Extract provided>
----
The descriptions of landscape, the importance attached to times of day and night, its physical composition, could be either literal or metaphorical in tone.

J.R.R Tolkein’s The Lord of the Rings, much of which was written during the Second World War, outlines an ancient battle-scarred landscape of pools and Dead Marshes, beneath which the dead of long past battles are submerged - suggestively echoing the muddied pools surrounding the River Ancre:

‘Hurrying forward Sam tripped, catching his foot in some old root or tussock. He fell and came heavily on his hands, which sank deep into sticky ooze, so that his face was brought close to the surface of the dark mere. There was a faint hiss, a noisome smell went up, the lights flickered and danced and swirled. For a moment the water below him looked like some window, glazed with grimy glass, through which he was peering. Wrenching his hands out of the bog, he sprang with a cry. ‘They are dead things, dead faces in the water’ he said with horror. ‘Dead faces’’.

J.R.R. Tolkein, The Passage of the Marshes, The Lord of the Rings

Edmund Charles Blunden (1896 -1974). Author and poet.
----
Collected material>
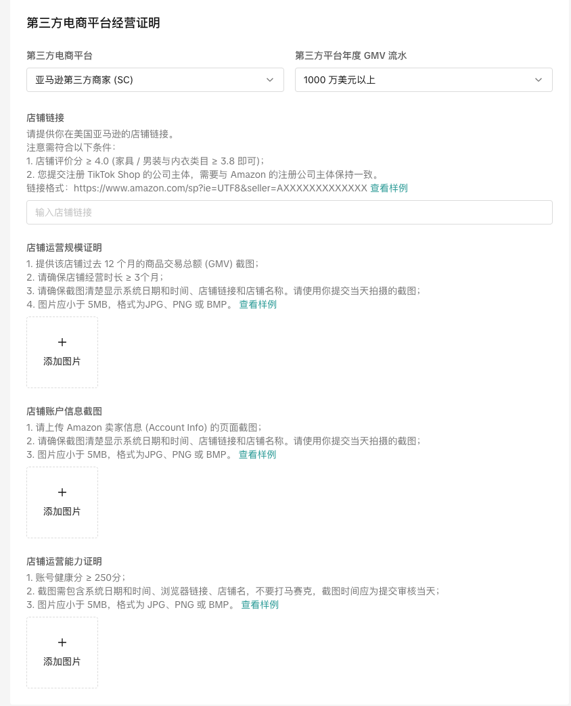Screen dimensions: 571x706
Task: Click the 输入店铺链接 input field
Action: click(x=290, y=212)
----
Your tasks>
**a)** In the passage on landscape in wartime writing, reproduce the text from "The descriptions of" up to and including "metaphorical in tone.", swapping "metaphorical" for "figurative".
**b)** Carry on the passage about landscape in wartime writing from the point where it stops.

The answers>
**a)**
The descriptions of landscape, the importance attached to times of day and night, its physical composition, could be either literal or figurative in tone.

**b)**
Royal Sussex Regiment

The mythological tone struck by Tolkein; his sense of something ancient and solemn is both mirrored and contrasted by Edmund Blunden. Blunden recalls his first experience of the ‘Old British Line’ at Festubert, before his regiment was transferred to the Somme Battlefield in 1916. His classical reference to Homer’s Iliad with its story of the titanic struggle between the Greek states and Troy described within, hold solemn reference and equal parallel to Blunden’s experiences of the Great War:

‘Such as it was, the Old British Line at Festubert had the appearance of great age and perpetuity; its weather-beaten sand bag was already venerable. It shared the past with the defences of Troy’.

Edmund Blunden, Undertones of War

J.R.R. Tolkein (1892-1973) Writer and Philologist
Lancashire Fusiliers

Vigils: Out in the Darkness

‘O river of stars and shadows, lead me through the night’.
Siegfried Sassoon, Before the Battle, June 25th, 1916.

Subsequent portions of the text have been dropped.